## Given request
Return the lines starting at the one containing "Given: Click copy" and continuing to the end of the records, reproducing them exactly and omitting the pictures.

Entries on finding words and elements:
>>>>

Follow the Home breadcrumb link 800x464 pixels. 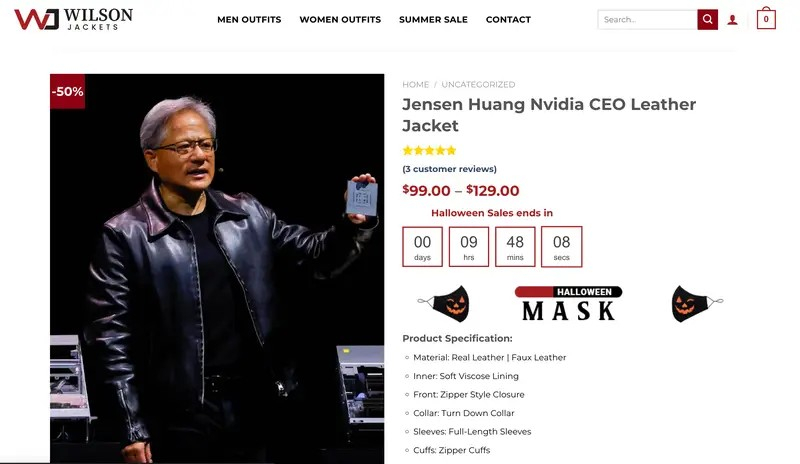pos(415,85)
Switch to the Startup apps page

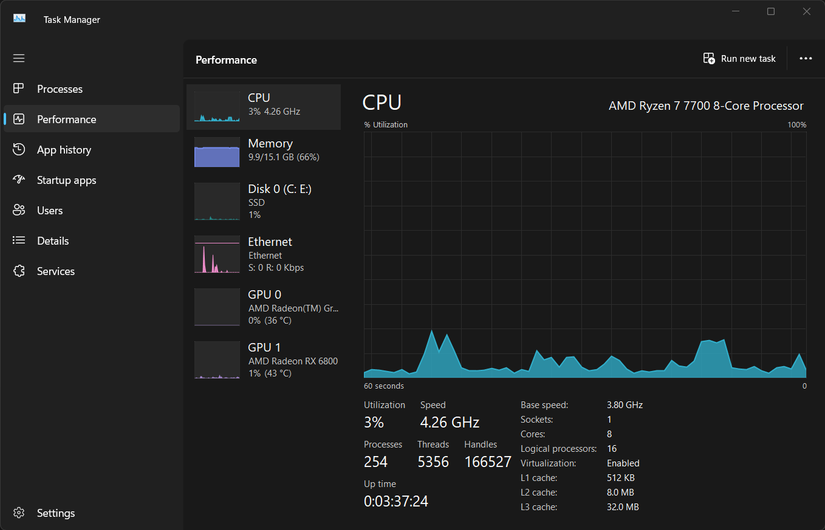(66, 180)
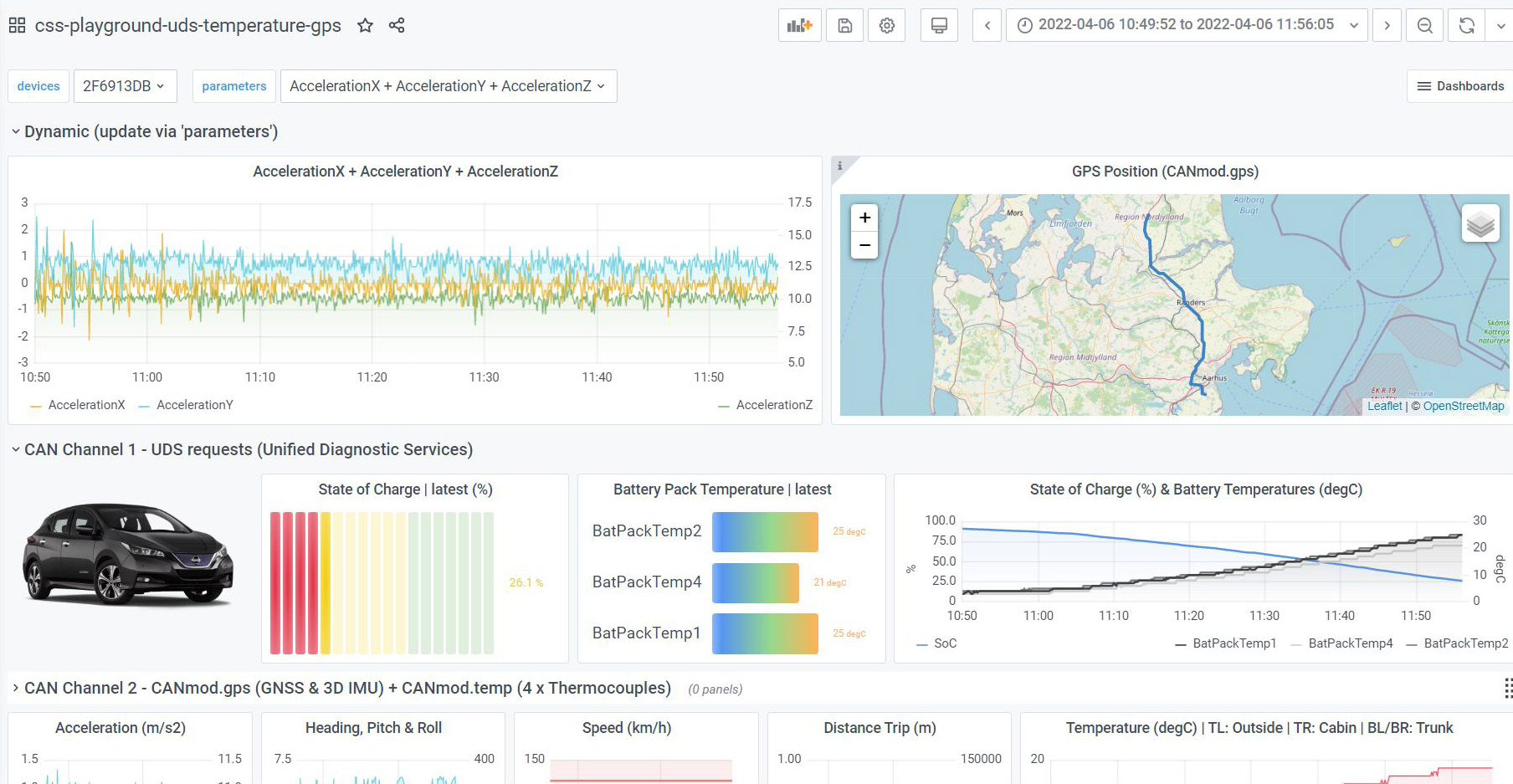1513x784 pixels.
Task: Zoom out the time range with the magnifier icon
Action: [x=1424, y=25]
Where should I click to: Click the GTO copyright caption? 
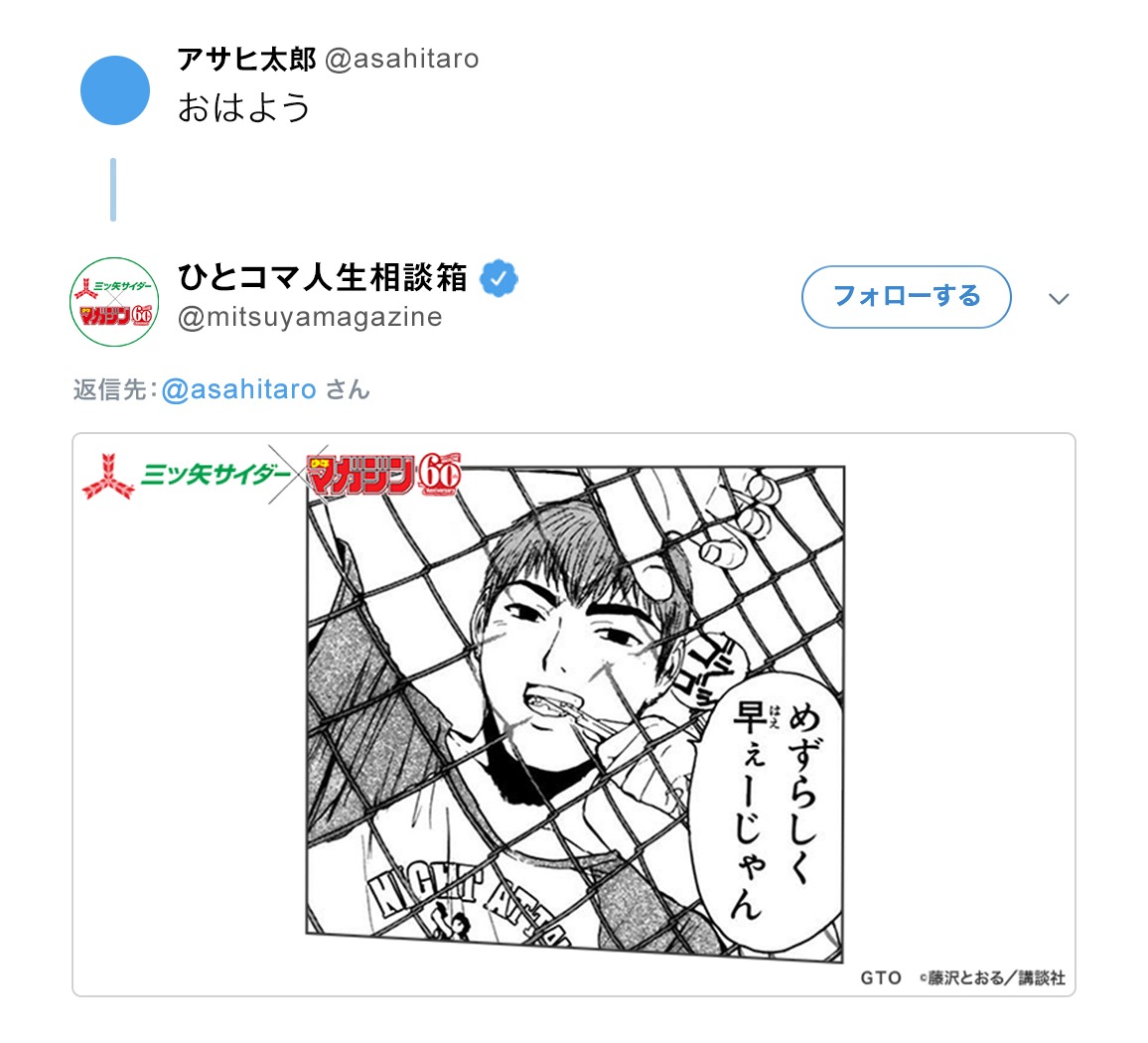point(962,977)

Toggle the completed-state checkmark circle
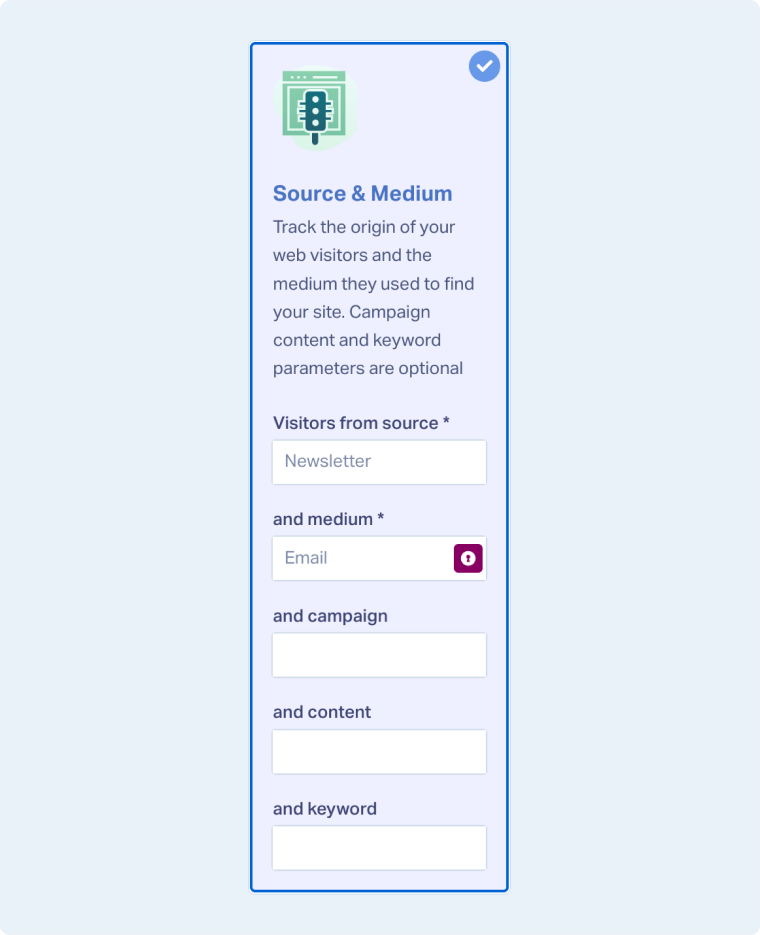click(x=484, y=66)
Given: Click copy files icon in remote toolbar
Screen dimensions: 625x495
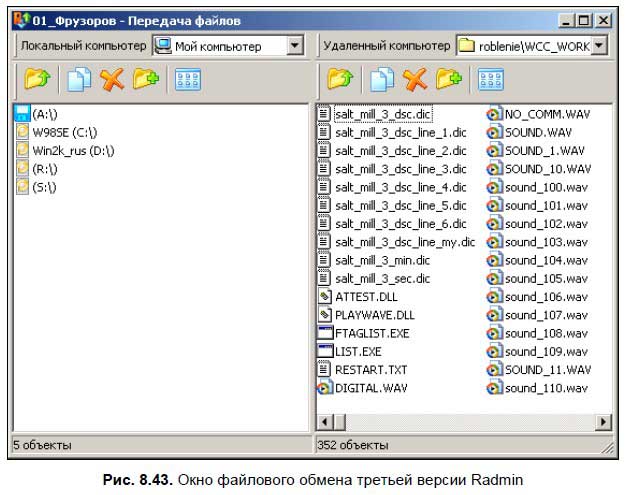Looking at the screenshot, I should 381,79.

<<<<

## Complete response
Given: Click copy files icon in remote toolbar
Screen dimensions: 625x495
Looking at the screenshot, I should 381,79.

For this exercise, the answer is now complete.